Task statement — Output the lines of the records from the one containing "You are a computer-use" through the last, both ends included. Leave pictures out.

■ ■ ■ ■ ■ ■ ■

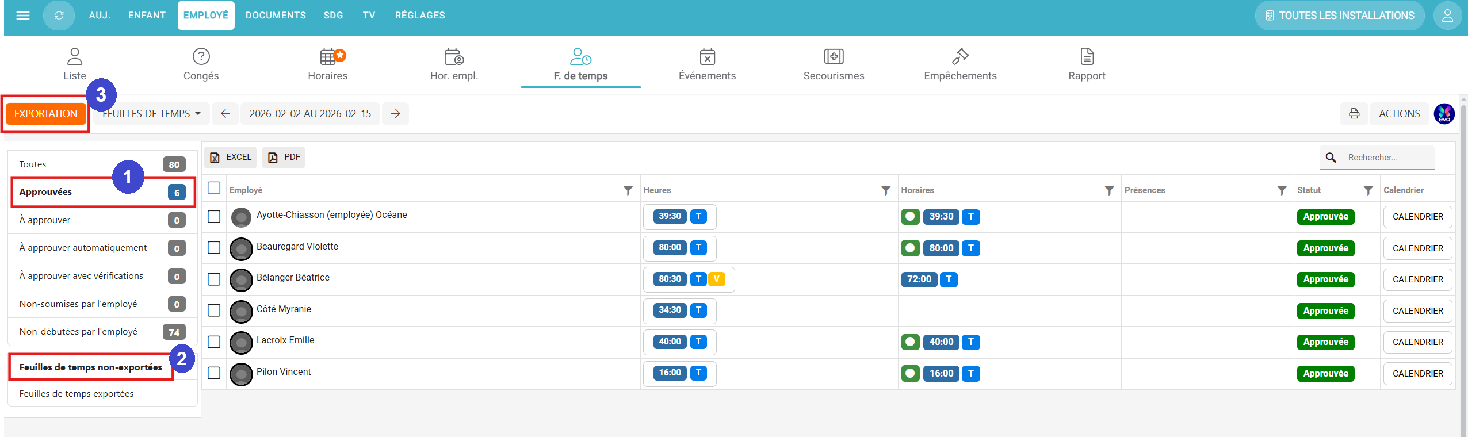Image resolution: width=1468 pixels, height=437 pixels.
Task: Switch to the Documents top menu
Action: pyautogui.click(x=276, y=16)
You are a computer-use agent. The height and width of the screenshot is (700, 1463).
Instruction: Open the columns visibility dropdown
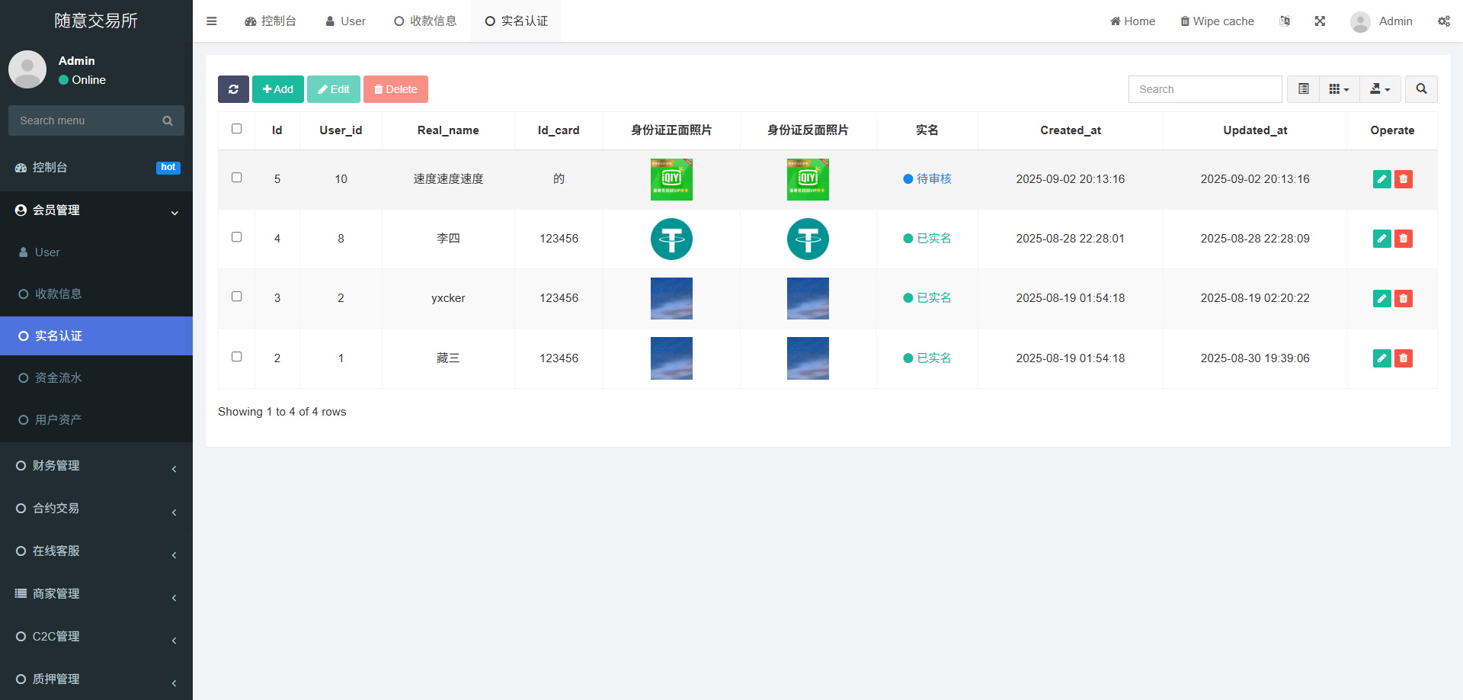(x=1339, y=89)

■ ■ ■ ■ ■ ■ ■

Answer space —
You are a computer-use agent. The height and width of the screenshot is (700, 1463).
Instruction: Open the columns visibility dropdown
(x=1339, y=89)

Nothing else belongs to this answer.